(Stored records)

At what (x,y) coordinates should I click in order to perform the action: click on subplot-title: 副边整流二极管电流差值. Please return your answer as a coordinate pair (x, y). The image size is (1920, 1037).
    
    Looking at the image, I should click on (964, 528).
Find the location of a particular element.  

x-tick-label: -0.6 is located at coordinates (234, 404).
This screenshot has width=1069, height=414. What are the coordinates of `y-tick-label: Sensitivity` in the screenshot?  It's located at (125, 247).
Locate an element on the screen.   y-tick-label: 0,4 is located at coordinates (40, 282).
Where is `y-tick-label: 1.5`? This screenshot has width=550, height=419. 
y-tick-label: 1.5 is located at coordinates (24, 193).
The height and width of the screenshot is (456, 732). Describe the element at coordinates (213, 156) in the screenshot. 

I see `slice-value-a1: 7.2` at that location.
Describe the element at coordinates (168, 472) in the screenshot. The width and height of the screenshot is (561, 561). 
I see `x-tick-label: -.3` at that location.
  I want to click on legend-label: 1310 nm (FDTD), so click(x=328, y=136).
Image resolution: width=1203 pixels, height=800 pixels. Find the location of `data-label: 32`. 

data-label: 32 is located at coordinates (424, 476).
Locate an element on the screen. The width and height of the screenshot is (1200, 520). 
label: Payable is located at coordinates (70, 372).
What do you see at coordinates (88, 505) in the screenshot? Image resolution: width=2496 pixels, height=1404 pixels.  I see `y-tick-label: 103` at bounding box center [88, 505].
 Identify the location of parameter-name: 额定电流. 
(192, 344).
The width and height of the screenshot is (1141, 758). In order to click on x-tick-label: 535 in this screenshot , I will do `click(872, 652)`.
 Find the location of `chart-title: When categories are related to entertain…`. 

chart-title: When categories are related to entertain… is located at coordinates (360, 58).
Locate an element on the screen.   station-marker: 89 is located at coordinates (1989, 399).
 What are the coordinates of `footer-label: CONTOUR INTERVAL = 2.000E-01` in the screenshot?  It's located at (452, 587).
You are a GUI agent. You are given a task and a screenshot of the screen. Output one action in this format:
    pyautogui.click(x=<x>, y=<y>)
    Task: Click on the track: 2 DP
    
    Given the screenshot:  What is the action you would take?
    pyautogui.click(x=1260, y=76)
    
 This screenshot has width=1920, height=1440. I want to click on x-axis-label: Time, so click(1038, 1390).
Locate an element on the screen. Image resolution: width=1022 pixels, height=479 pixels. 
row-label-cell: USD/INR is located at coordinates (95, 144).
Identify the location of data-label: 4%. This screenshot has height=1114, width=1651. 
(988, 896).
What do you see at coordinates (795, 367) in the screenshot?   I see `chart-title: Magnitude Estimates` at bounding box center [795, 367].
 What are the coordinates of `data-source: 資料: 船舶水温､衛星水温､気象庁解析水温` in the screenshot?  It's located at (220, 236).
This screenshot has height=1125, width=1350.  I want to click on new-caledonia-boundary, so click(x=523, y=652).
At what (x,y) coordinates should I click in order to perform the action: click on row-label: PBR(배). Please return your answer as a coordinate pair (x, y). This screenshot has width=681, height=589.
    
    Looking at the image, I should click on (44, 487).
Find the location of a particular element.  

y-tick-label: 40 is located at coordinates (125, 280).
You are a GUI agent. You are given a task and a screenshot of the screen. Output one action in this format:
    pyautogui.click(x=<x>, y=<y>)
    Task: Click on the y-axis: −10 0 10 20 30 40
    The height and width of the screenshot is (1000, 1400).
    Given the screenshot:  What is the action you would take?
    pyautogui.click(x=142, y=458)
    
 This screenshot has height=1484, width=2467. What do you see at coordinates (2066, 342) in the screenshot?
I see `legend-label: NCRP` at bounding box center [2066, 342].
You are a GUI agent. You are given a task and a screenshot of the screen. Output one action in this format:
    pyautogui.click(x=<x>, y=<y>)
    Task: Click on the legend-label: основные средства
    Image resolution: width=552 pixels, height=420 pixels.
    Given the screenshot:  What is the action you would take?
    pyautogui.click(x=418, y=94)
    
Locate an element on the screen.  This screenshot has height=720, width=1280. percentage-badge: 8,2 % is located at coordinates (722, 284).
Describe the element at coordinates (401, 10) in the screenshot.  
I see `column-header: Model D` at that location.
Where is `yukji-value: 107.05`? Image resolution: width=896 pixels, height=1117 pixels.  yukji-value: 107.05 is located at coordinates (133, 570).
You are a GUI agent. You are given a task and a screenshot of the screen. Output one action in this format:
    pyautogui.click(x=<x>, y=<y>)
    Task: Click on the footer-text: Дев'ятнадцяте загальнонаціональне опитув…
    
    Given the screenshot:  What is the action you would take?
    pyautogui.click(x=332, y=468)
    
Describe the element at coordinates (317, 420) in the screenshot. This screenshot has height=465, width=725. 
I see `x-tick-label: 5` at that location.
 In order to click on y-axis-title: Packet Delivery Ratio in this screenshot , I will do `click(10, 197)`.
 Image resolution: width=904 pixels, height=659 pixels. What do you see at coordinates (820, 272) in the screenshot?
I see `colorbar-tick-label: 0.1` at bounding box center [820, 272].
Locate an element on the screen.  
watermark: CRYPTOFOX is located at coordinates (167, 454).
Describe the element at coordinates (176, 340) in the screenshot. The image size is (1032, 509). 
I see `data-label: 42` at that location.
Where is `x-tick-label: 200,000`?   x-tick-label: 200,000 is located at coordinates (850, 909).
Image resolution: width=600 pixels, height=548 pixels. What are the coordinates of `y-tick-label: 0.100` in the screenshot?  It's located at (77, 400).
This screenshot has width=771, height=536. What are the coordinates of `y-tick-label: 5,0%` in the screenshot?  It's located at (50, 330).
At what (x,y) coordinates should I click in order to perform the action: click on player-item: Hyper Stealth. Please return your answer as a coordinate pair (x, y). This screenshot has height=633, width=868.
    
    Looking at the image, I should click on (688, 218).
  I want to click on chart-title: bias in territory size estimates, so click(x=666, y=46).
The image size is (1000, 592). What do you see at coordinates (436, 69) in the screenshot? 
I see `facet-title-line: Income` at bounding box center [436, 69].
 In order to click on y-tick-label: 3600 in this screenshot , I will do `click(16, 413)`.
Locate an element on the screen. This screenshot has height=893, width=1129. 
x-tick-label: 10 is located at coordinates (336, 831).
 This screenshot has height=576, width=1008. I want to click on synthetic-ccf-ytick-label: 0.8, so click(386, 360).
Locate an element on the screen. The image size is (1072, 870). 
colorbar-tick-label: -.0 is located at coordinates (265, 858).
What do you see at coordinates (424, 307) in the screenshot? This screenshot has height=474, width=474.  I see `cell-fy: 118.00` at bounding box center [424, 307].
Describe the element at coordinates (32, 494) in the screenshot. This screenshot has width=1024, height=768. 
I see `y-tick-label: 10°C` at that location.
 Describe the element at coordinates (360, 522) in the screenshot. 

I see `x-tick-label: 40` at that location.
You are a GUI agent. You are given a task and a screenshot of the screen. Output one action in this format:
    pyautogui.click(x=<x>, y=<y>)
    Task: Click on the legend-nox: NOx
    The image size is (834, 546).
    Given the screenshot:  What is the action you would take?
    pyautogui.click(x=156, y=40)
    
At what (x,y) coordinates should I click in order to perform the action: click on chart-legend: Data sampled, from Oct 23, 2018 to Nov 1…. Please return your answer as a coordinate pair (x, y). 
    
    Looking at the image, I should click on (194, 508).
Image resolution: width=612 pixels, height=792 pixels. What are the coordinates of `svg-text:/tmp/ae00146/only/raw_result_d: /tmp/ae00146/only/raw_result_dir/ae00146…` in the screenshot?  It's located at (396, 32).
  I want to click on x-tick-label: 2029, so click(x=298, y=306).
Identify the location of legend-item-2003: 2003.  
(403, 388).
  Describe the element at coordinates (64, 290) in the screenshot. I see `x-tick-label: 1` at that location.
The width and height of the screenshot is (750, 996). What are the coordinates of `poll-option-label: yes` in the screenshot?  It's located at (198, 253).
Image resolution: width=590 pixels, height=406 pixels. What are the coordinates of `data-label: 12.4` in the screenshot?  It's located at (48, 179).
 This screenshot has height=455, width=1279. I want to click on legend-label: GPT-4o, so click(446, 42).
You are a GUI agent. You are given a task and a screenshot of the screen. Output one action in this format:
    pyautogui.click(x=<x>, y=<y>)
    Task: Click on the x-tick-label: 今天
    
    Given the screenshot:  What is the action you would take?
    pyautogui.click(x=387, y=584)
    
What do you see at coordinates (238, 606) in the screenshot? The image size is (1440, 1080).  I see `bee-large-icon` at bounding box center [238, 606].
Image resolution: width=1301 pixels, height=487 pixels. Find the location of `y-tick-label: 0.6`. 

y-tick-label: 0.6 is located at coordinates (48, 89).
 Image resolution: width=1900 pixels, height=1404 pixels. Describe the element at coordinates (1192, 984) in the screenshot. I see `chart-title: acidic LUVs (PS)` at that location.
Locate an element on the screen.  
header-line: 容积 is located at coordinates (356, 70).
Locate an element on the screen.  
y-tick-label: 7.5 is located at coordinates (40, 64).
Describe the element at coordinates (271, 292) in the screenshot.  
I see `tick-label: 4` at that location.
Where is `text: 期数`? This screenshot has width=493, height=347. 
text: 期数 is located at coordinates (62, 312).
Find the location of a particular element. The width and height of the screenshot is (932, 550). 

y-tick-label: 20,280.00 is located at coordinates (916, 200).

[Problem]
Update everything from the line containing "Describe the element at coordinates (360, 522)" down to the line containing "pyautogui.click(x=156, y=40)", replacing "image size" with "screenshot dimensions" and leaving all else as it is. Give only those lines.

[Exercise response]
 Describe the element at coordinates (360, 522) in the screenshot. 

I see `x-tick-label: 40` at that location.
You are a GUI agent. You are given a task and a screenshot of the screen. Output one action in this format:
    pyautogui.click(x=<x>, y=<y>)
    Task: Click on the legend-nox: NOx
    The screenshot dimensions is (834, 546).
    Given the screenshot:  What is the action you would take?
    pyautogui.click(x=156, y=40)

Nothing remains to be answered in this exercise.